Americans Are Farming Truffles and Finding Success. Here’s How

Apr 07, 2025

By Casey Kuhn

Black truffles are most often associated with the European countryside. But as wild truffle habitats have declined, truffle farms in the U.S. are taking root.

There are more than 100 truffle orchards associated with the North American Truffle Growers’ Association (NATGA). Truffle grower Margaret Townsend, who heads the association, said part of growing the American truffle market is giving farmers the tools to understand the science behind truffles and adapt their crops to local terrain  and a local market.

Here’s a closer look at what farmers and researchers are learning about growing and selling truffles stateside.

Truffle-growing research

The magic behind rich, earthy truffles lies in the relationship between a tree’s roots and the fungi tuber melanosporum, commonly known as the black truffle.

Tree roots provide a home and nutrients for truffle spores, while truffles provide nutrients for the tree. But, unlike other edible fungi such as portobello or porcini mushrooms, the fruit of the truffle spores remains below the soil.

“We can’t grow it in culture in the lab, like you can button mushrooms,” said Inga Meadows, a plant pathologist with North Carolina State University. “It makes it hard to know what’s going on underneath that soil.”

Today, research continues on best practices in American truffle growing. Projects spearheaded by the truffle growers association and universities are done in tandem with the growers themselves.

Studies show black truffles have detailed mating types which help American researchers know how truffles produce and how they can help local farmers grow their more truffles more quickly.

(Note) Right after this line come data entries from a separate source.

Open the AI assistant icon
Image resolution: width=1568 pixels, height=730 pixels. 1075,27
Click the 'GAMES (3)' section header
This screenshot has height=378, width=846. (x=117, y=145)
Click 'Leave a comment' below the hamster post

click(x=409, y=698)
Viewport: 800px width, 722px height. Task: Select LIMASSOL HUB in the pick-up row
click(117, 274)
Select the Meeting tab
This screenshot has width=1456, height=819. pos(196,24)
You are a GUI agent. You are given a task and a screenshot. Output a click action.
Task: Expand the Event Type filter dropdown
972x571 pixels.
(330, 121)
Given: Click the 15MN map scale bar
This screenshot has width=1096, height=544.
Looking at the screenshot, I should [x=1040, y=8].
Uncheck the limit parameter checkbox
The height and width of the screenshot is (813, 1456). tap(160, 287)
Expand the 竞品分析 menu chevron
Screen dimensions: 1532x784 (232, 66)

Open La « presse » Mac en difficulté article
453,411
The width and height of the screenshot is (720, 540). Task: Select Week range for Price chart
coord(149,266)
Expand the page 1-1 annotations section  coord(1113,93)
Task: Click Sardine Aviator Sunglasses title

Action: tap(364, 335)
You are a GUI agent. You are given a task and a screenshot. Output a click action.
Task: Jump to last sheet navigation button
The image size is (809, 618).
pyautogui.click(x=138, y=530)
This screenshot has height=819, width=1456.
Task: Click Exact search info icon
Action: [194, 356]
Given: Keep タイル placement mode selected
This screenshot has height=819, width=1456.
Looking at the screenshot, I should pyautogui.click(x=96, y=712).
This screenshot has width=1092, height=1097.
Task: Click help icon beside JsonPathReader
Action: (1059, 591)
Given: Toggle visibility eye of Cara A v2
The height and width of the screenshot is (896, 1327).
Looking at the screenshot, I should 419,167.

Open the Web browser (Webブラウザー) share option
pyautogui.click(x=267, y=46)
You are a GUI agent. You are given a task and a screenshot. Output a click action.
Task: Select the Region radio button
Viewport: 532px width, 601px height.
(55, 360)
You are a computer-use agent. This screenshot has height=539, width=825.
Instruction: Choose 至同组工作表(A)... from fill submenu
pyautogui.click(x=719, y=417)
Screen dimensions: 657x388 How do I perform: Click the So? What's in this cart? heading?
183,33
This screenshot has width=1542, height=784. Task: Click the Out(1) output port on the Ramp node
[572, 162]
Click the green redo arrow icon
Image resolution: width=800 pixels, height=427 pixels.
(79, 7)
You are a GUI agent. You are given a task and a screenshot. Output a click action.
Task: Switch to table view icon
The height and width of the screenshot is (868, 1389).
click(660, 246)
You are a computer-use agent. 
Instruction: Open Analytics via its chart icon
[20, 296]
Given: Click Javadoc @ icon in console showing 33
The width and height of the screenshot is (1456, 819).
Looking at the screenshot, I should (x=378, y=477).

WATCH MORE: Wild beavers return to England’s countryside centuries after their extinction

“There is a demand for this type of truffle, and we need to be able to get it so that it is something that is replicable,” said Pat Martin, who helped start Virginia Truffles with her husband. “It’s a finicky truffle, it’s not easy to cultivate, and we need to try and streamline it and understand how the inner workings go to make it come up faster than in the past.”

An hour and a half drive west of Washington, D.C., the family-run truffle farm is using the latest research on American truffle cultivation and farming in hopes of improving its crop.

They planted their first trees in 2008, harvested the first truffles in 2018 and, Martin said, are still experimenting with growing techniques. For example, planting different trees than hazelnuts, a tree known to produce truffles.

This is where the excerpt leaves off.